Сереньким ноябрьским днем устроили обсуждение — прямо перед картинами в выставочных залах ЛОСХа. Не помню, был ли кто-нибудь из начальства, не помню даже, выступал ли какой-нибудь сторонник официальной критики, — речи в защиту соцреализма проходили мимо сознания и в голове, как все рутинные ритуалы, не задерживались: все как всегда.

Зато крамольные речи — было ощущение, что участвуешь в антисоветском заговоре! Ощущались лихость и ужас. Никогда — с тех пор, как слушал я чтение письма ХХ съезду о Сталине, — не слышал я слов столь отчаянно смелых и опасных.

Тем более выступали люди куда как серьезные.

Совершенно неожиданно для меня пришла и выступила Антонина Николаевна Изергина. Я слышал о ней постоянно рассказы, и всегда восторженные. Вдова Иосифа Абгаровича Орбели, директора Эрмитажа, и сама давняя эрмитажница, прославленная блестящим профессионализмом и острейшим языком, отвагой в суждениях, крутым нравом, она никого не боялась. Нет, она отнюдь не была диссиденткой, для этого она слишком широко мыслила и почла бы любой экстремизм дурновкусием. Но в критических ситуациях умела взять на себя ответственность, более того, почитала себя обязанной что-то сделать. В союзе я видел ее еще на вечере памяти Пунина (она виртуозно точно продемонстрировала тогда свое пренебрежение к отечественной «реалистической» живописи, сказав о суриковском полотне «Покорение Сибири Ермаком»: «Ну вот эта картина, как ее, где стрелы летят по небу…»).

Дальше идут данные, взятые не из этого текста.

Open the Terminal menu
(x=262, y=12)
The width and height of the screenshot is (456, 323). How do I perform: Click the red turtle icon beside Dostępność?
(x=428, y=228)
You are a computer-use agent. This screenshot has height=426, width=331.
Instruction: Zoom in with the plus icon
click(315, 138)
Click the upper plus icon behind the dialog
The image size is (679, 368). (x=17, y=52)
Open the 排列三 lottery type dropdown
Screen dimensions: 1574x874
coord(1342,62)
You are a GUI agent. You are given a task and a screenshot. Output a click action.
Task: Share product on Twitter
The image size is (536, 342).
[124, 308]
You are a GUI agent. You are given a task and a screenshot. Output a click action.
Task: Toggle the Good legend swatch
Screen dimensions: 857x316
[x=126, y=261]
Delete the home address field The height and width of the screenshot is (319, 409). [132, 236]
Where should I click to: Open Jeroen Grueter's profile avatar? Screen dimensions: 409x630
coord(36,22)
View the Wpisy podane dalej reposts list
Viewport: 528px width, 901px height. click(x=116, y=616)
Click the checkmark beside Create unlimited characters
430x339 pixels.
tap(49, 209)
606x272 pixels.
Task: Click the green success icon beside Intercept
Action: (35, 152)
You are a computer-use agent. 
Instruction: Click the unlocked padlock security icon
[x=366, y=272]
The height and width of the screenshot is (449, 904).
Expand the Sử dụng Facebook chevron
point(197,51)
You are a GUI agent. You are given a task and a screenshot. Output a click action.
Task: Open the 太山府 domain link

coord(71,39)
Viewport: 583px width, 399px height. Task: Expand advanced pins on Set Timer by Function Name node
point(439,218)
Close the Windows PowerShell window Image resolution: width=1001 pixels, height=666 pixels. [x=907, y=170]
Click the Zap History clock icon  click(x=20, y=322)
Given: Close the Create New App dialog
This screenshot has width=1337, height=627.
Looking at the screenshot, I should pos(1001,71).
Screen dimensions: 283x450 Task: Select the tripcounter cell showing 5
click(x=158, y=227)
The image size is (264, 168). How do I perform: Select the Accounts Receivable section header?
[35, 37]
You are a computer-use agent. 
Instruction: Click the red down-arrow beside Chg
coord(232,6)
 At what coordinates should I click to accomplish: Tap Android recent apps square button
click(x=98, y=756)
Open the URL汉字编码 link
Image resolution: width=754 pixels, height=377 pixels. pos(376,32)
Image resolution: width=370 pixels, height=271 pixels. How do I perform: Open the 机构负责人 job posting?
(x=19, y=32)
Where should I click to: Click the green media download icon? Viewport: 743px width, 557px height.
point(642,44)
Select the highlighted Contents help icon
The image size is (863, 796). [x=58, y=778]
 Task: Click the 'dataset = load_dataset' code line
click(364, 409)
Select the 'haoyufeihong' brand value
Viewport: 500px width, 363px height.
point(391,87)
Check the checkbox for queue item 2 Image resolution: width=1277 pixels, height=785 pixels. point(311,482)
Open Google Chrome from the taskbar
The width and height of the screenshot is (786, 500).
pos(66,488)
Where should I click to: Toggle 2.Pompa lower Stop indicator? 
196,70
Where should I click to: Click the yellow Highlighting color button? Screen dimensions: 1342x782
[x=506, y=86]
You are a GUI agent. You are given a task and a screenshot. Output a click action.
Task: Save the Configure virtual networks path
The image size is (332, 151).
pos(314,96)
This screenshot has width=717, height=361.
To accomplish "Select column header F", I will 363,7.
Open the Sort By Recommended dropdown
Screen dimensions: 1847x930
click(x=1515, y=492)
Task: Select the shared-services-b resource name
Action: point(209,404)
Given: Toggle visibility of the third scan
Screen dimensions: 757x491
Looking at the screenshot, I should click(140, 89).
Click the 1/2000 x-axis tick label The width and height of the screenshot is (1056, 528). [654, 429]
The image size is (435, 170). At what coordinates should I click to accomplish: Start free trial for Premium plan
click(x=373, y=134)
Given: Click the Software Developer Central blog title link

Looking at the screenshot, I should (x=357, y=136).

Антонина Николаевна говорила с той точностью ученого и знатока, которая исключала политическое и конъюнктурное злопыхательство, говорила как опытный врач, формулирующий диагноз. Из ее слов вовсе не следовало, что москвичи — гении, но то, что о нашем официальном искусстве нельзя рассуждать всерьез, следовало со всею очевидностью. И то, что это было произнесено не взволнованным нечесаным мыслителем из котельной, кровно заинтересованным в возвеличивании «своих», а ученой интеллигентной эрмитажной дамой, придавало сказанному смысл аргументированного и бесстрастного вердикта.

И когда выступал Евгений Федорович Ковтун, говоривший о каждом московском госте как о новом Малевиче, было как-то неловко.


Выставка импрессионистов на третьем этаже Эрмитажа (открыта в 1957 году). 1964


Тогда я начал смутно догадываться о том, в чем сейчас убежден. Когда начинается борьба «стенка на стенку» между «левыми» и «правыми», собственно об искусстве думать перестают. Вполне большевистская психология — так сказать: «Ваше слово, товарищ маузер!» Важно, у кого этот самый маузер больше и кто первый выстрелит.

Но конечно, — и это было самым главным — степень свободы. Ибо без свободы ведь и достоинство искусства, и качество его оценить было нельзя. Тогда я понимал все это лишь самую малость. Но я уже смутно догадывался: не все просто, не все хорошо, что хорошо, не все дурно, что плохо, и лукавства полно в этом мире! Даже у прекрасной Изергиной была толика кокетства, впрочем высокопробного и — на пользу делу. Слушая ее, не хотелось суетиться, казаться. Хотелось думать, много знать и обрести спокойное чувство собственного достоинства.